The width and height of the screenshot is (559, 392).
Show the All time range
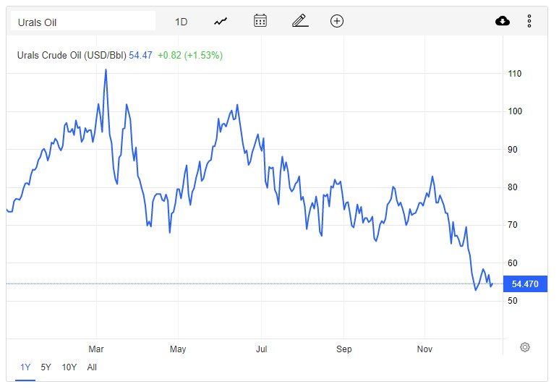[92, 367]
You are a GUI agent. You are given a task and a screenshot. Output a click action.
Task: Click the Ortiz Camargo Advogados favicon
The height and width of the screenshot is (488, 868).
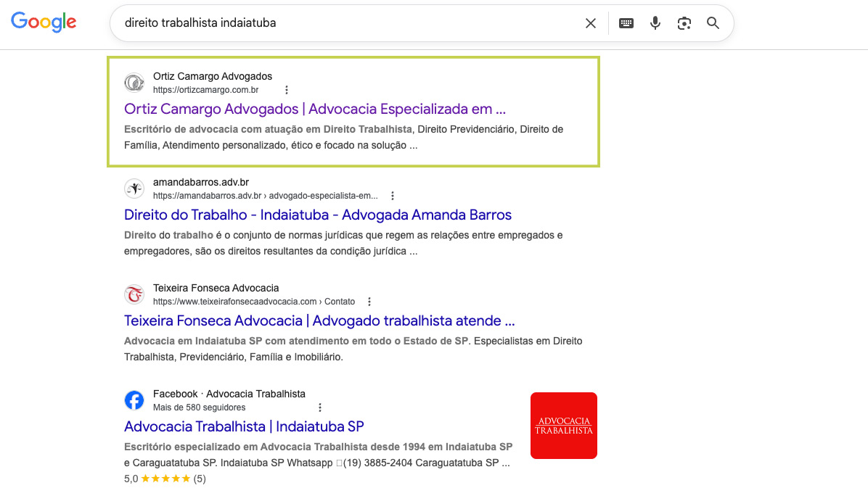pos(134,83)
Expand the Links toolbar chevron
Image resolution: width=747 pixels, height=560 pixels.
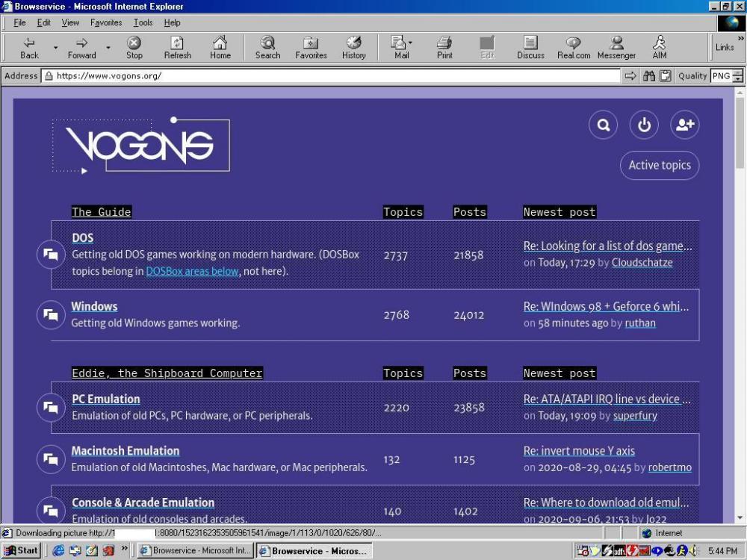pyautogui.click(x=740, y=38)
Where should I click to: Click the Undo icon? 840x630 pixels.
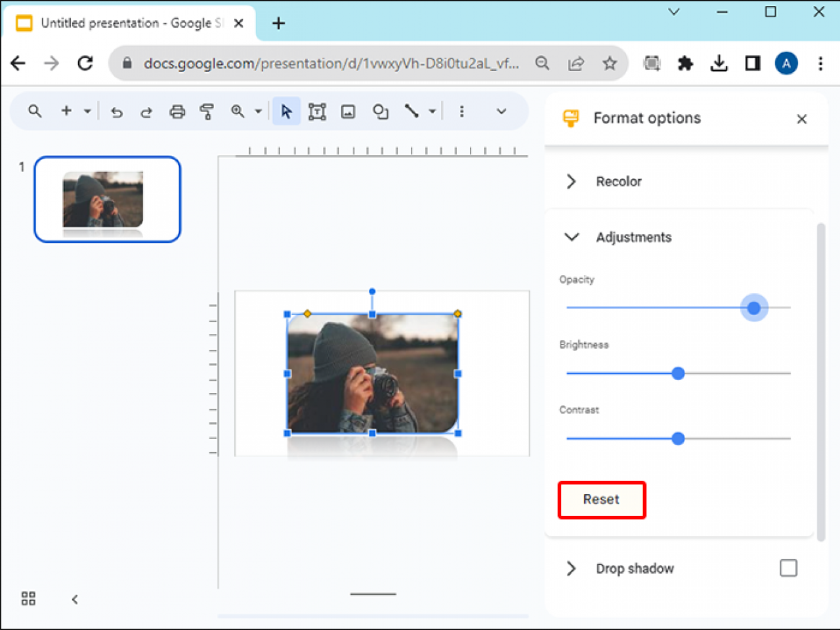click(x=116, y=111)
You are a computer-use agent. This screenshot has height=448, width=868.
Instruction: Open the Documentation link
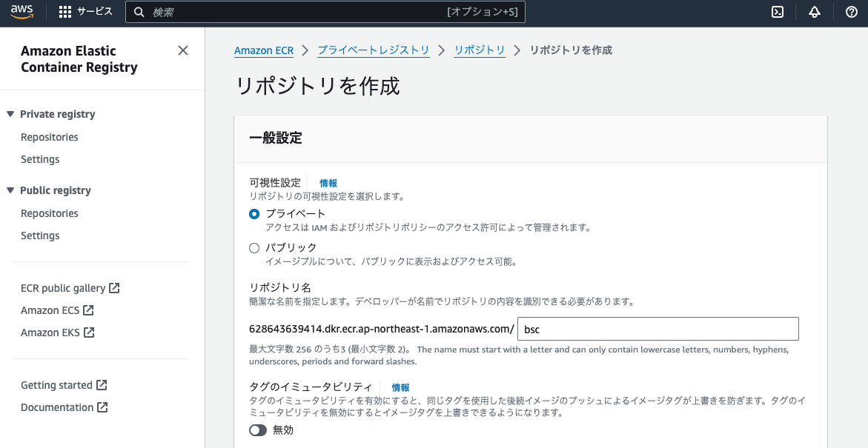[x=59, y=407]
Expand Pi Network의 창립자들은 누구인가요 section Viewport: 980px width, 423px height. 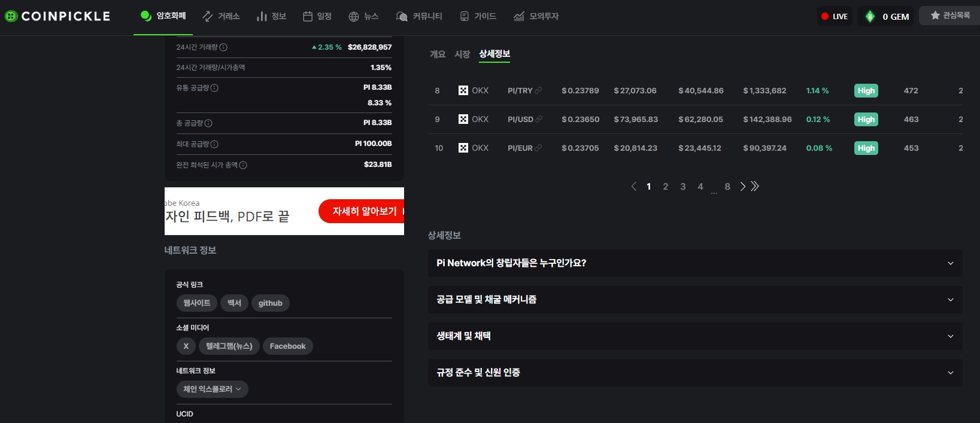click(694, 263)
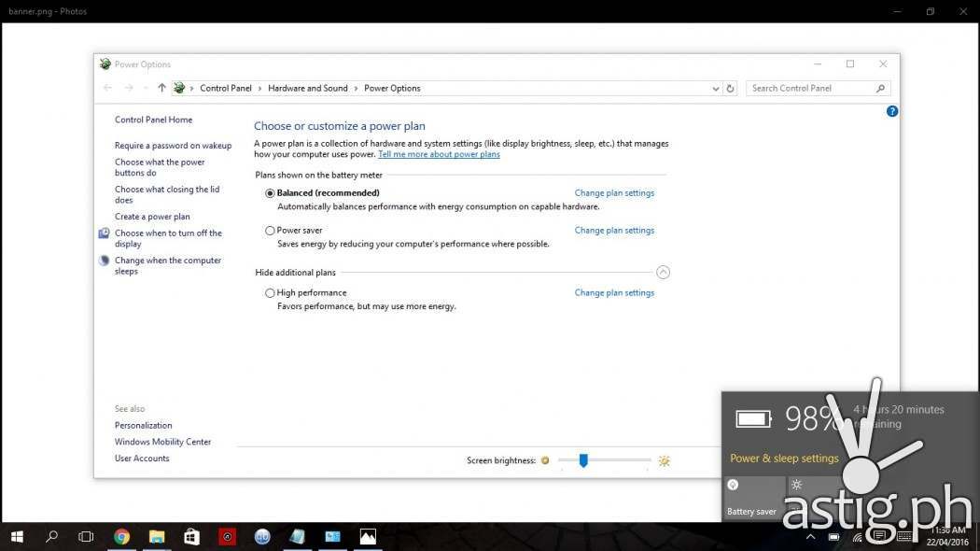Open the Wi-Fi icon in the system tray
The image size is (980, 551).
(x=856, y=537)
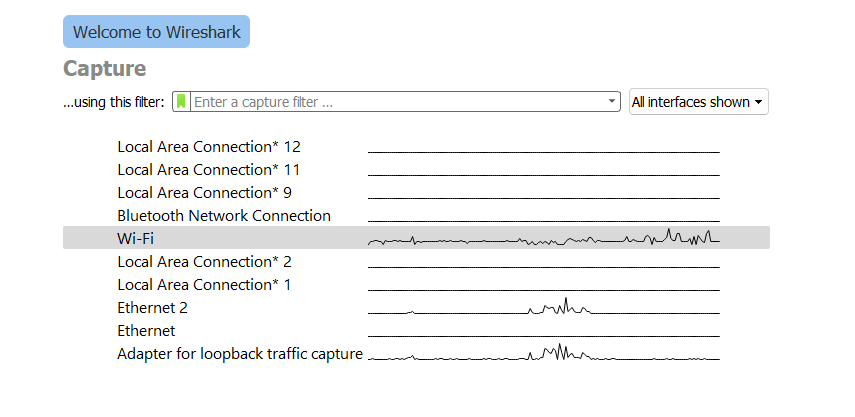Click the Bluetooth Network Connection sparkline

pos(544,216)
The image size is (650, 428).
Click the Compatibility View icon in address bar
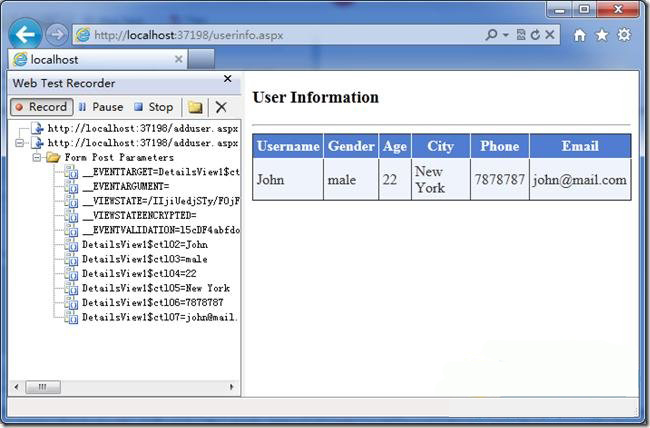521,35
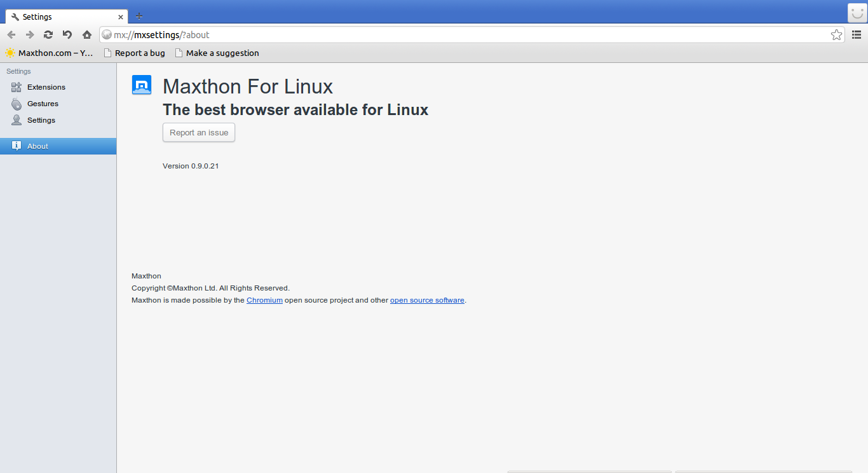Star the current page as favorite

[836, 35]
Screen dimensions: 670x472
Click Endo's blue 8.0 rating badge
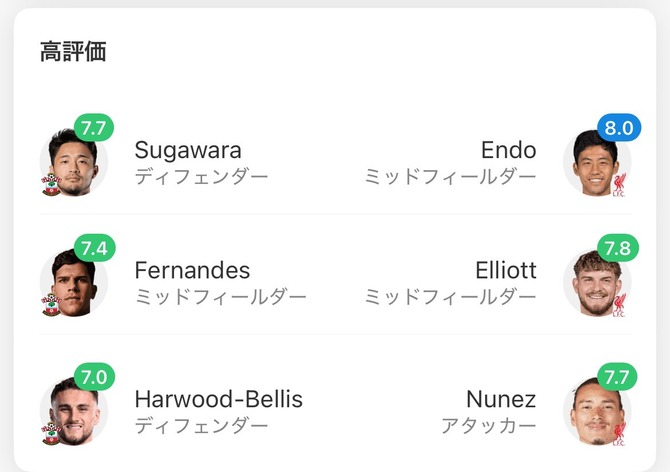(618, 129)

======

Your assignment —
Starting with the first line of the records above and stopping after the line containing "Expand the Links toolbar chevron", repeat every line exactly and leave out the pictures.

Exercise result —
The width and height of the screenshot is (559, 392).
Show the All time range
[92, 367]
You are a GUI agent. You are given a task and a screenshot. Output a click action.
Task: Click the Ortiz Camargo Advogados favicon
The height and width of the screenshot is (488, 868).
pos(134,83)
Expand the Links toolbar chevron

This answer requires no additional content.